Now is also the ideal time to review what is delivering sales and profit, what is not and what could do. The Oxford Research Agency has been witnessing a spend trend into packaging and away from more expensive marketing activity. The right packaging changes can deliver significant volume uplifts from the shelf, enhance brand equity, and gain perpetual favour by living with consumers every day. The Oxford Research Agency has rare packaging ROI tools that prove the worth of packaging changes.

2. Be hard on ranges – consumers will be
Now is the time to make sure ranges are spot on when it comes to rationalisation and effective extension. Most categories have too many lines that add no value to consumers’ repertoires. The ‘me toos’, mediocre brands and unnecessary variants may well have suffered in recent months. Retailers and consumers will have needed more ‘proof’ that products justify a specific place on their shelves and in their homes respectively. From a research point of view, understanding, measuring and optimising ranges is difficult. In particular, evaluating ranges of 20, 30, 50….lines in research needs a sophisticated and ROI measurable approach. Inevitably, many ranges are under-researched and therefore far from optimised.
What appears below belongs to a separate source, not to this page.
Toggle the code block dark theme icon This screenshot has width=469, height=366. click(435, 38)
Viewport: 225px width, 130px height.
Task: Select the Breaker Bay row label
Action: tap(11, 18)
The Oxford Research Agency has in-store, online and in-home proprietary methodologies to rationalise, extend and optimise ranges, including the ability to predict sales impacts of range changes.

3. Maximising opportunities post recession
Costs may well have been cut over recent months. However, cutting costs in an arbitrary and ruthless fashion may come back to haunt post-recession. For example, product reformulations using cheaper ingredients may cut costs but may also damage sales and band equity. Cutting out packaging complexity should cut costs but is what remains adversely impacting shelf stand-out, consumer appeal and brand image?
Now may still be the time to review costs but there may be new opportunities on the horizon. Regardless the right mix of action standards need to be established, measured and trusted to ensure that consumer alienation does not occur and that the business is well placed if the recovery is round the corner.

4. Are research agencies set-up to help you out of this recession?
Businesses are evaluating their market research agencies in terms of providing certainty in times of volatility. If research agencies cannot provide accurate ROI measures, clear trusted business recommendations and be affordable and be quick enough then it might be time to shop around to find ones that can.

The Oxford Research Agency has a suite of sales volumetric tools that are ideal for companies who need to prove ROI of Marketing and NPD and maximise the chances of market success in times of recession.